James Kirkland is Professor of Physiology and Medicine, Noaber Foundation Professor of Aging Research, and Director of the Robert and Arlene Kogod Center on Aging at the Mayo Clinic in Rochester, Minnesota. He received his MD from the University of Toronto, before undertaking a residency in internal medicine at Toronto General Hospital. He went on to obtain an MSc in Geriatric Medicine from the University of Manchester, UK, before returning to the University of Toronto to study for a PhD at the Institute of Medical Science.

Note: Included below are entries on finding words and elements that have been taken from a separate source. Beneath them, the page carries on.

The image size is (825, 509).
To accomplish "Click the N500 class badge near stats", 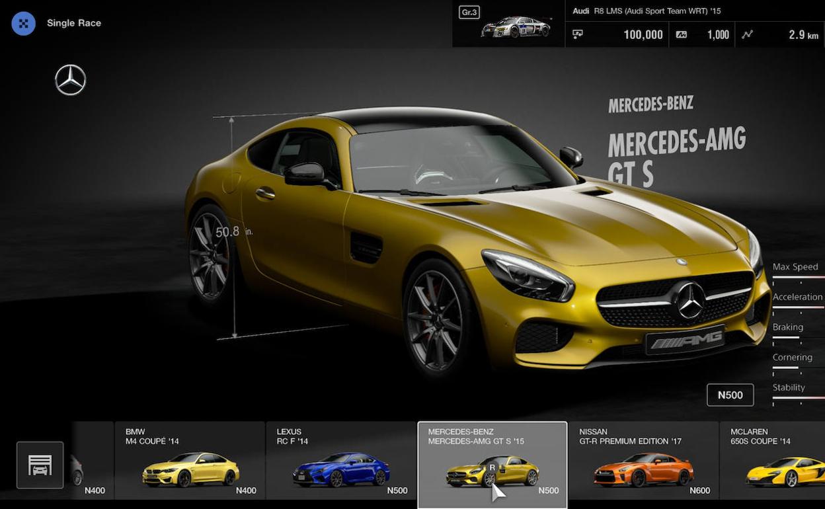I will coord(730,395).
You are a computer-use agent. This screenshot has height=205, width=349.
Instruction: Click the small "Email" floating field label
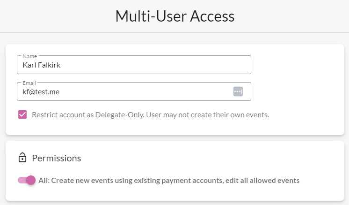pos(29,83)

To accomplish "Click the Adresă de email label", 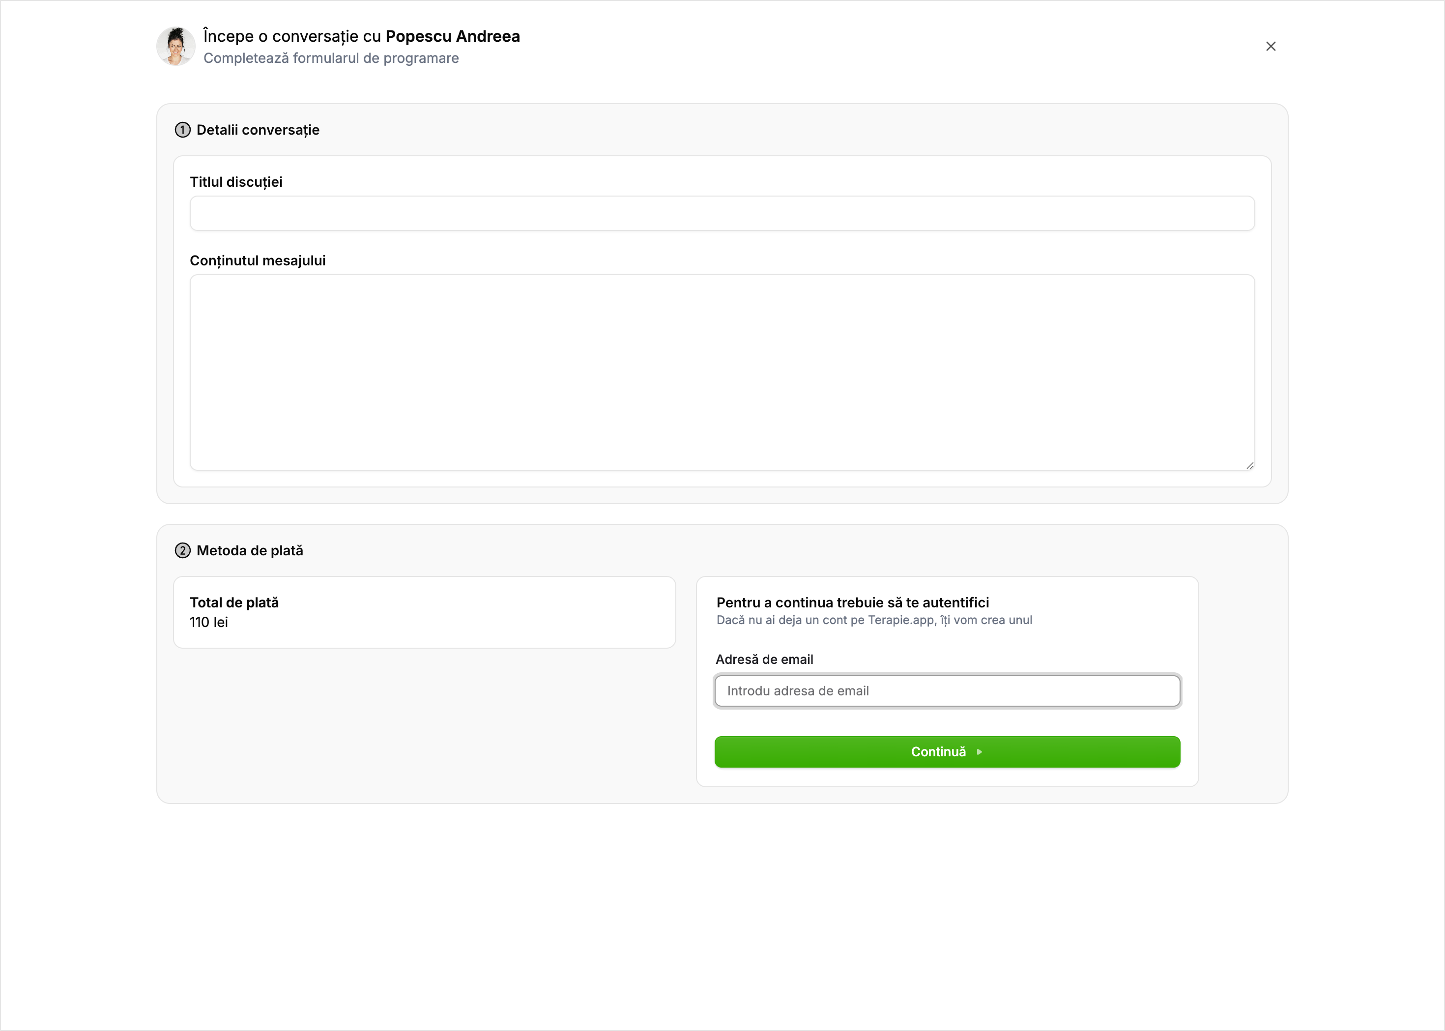I will [764, 660].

Research in his laboratory focuses on the impact of age and fat depot origin on the function of adipose tissue. Studying preadipocytes, his group has found that their capacity to differentiate into fat cells declines in aging individuals, correlating with a downregulation of adipogenic transcription factors and increased preadipocyte senescence. His group has also found that human and rat preadipocytes from different fat depots possess distinct morphologies, replication potentials, developmental regulator profiles, and susceptibilities to senescence. They are also examining the molecular mechanisms underpinning these observations, with the aim of unveiling novel targeted strategies to treat the age-related metabolic disease.

The goal of his group’s current research is to understand the mechanisms underlying changes in adipogenic transcription factors, stress response system activity, and cellular senescence with aging, in particular how these changes are affected by manipulation of telomere expression, reactive oxygen species generation, pharmacological interventions, and metabolic signaling.